BPER reported a 29.5% profit in the first half of 2025, reaching €903.5 million.

As of June 30, 2025, BPER's consolidated net profit amounted to €903.5 million, up 29.5%, the highest half-year result ever recorded. The high credit quality is confirmed, with the NPE ratio standing at 2.5% gross (1.1% net), placing the group among the best in the Italian banking system. The annualized cost of credit decreased to 31 basis points (-10 basis points h/h). The coverage ratio for non-performing loans, among the best in Italy, increased to 55.6% compared to the end of March 2025. The bank's capital profile remains very solid, with a CET1 ratio of 16.2%, thanks to organic capital generation of €1.1 billion (approximately 200 basis points) in the first half of 2025. The liquidity position remains strong, with regulatory ratios well above the minimum thresholds. Bper's net interest income for the first half of the year stood at €1,626.0 million, down 3.4% compared to June 30, 2024, amid accelerated interest rate reductions. Compared to the first quarter of 2025, growth in the second quarter was 0.3%, thanks to positive commercial volumes (+€13.5 million q/q), which more than offset the impact of lower interest rates (-€13.1 million q/q). The increase in the non-commercial component was €1.9 million q/q. Net commissions increased to €1,063.5 million (+4.8% h/h), thanks to commissions from investment services amounting to €465.5 million (+9.2% h/h), commissions from the property and casualty insurance segment amounting to €57.8 million (+15.8% h/h), and commissions from traditional banking activities amounting to €540.2 million (+0.3% h/h). Dividends amounted to €43.0 million (+16.0% h/h), of which €11.1 million attributable to the investment in the Bank of Italy and €21.9 million in Arca Vita. Net income from finance was positive at €34.9 million. Total net operating income amounted to €2,852.0 million (+3.4% h/h). Operating expenses amounted to €1,328.1 million (-4.9% h/h).
In detail, personnel expenses amounted to €822.9 million (-7.2% h/h), mainly due to staff turnover; other administrative expenses decreased to €354.4 million (-6.1% h/h); net impairment losses on tangible and intangible assets amounted to €150.8 million. The cost/income ratio at June 30, 2025, decreased to 46.6% on a half-year basis; in particular, in the second quarter of 2025, it further decreased qoq to 46.4%. The annualized cost of credit stood at 31 basis points (-10 basis points h/h), with impairment losses on assets at amortized cost relating to customer loans amounting to €142.8 million (-21.1% h/h). Total cumulative overlays at June 30, 2025, amounted to €213.8 million. Investment income amounted to €2.2 million. After deducting income taxes of €448.6 million and minority interest in profit for the period of €16.6 million, the parent company's share of profit for the period was €903.5 million, the best result ever, thanks in part to the contribution of the second quarter's profit, the highest ever.
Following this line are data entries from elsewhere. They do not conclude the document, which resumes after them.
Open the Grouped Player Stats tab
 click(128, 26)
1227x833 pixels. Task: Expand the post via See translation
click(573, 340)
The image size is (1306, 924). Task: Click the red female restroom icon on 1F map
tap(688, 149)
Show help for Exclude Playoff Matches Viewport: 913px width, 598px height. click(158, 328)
In the first half of 2020, BPER's total financial assets amounted to €312.3 billion, up 4.5% year-over-year. Direct customer deposits amounted to €120.8 billion, up €3.3 billion year-over-year. Assets under management grew to €74.1 billion (up 8.0% year-over-year); assets under administration amounted to €96.0 billion (up 5.1% year-over-year); and life insurance policies amounted to €21.3 billion (up 0.7% year-over-year). Net customer loans amounted to €92.7 billion (up 4.2% year-over-year), up thanks to development efforts across the entire BPER network. The loan-to-deposit ratio stood at 76.7% (compared to 76.3% at the end of March 2025).
Regarding credit quality, the ratio of non-performing loans to customers improved year over year, both at gross (gross NPE ratio) to 2.5% and at net (net NPE ratio) to 1.1%. The coverage ratio for total non-performing loans increased quarterly to 55.6%, one of the highest levels in Italy, primarily due to the increase in coverage for UTPs; coverage for performing loans is 0.63%, and coverage for exposures classified as Stage 2 is 4.9%. Financial assets total €32.0 billion (22.2% of total assets). Within the aggregate, debt securities amount to €29.9 billion (93.4% of the total portfolio) with a duration including hedges of 2.1 years and include €20.4 billion in government bonds and bonds issued by other supranational entities, of which €14.8 billion in Italian government bonds (up 66.7% year-over-year). Total equity amounts to €11.6 billion, with minority interests amounting to €0.2 billion. The group's consolidated net equity, which includes the result for the period, therefore stands at €11.4 billion. With regard to the liquidity position, the LCR ratio is 163% (166% at the end of March 2025) while the NSFR ratio is 135% (134% at the end of March 2025).
"In light of the second quarter performance, the bank has upgraded its standalone guidance for FY 2025 for Total Revenues, Cost/Income and CET1 Ratio."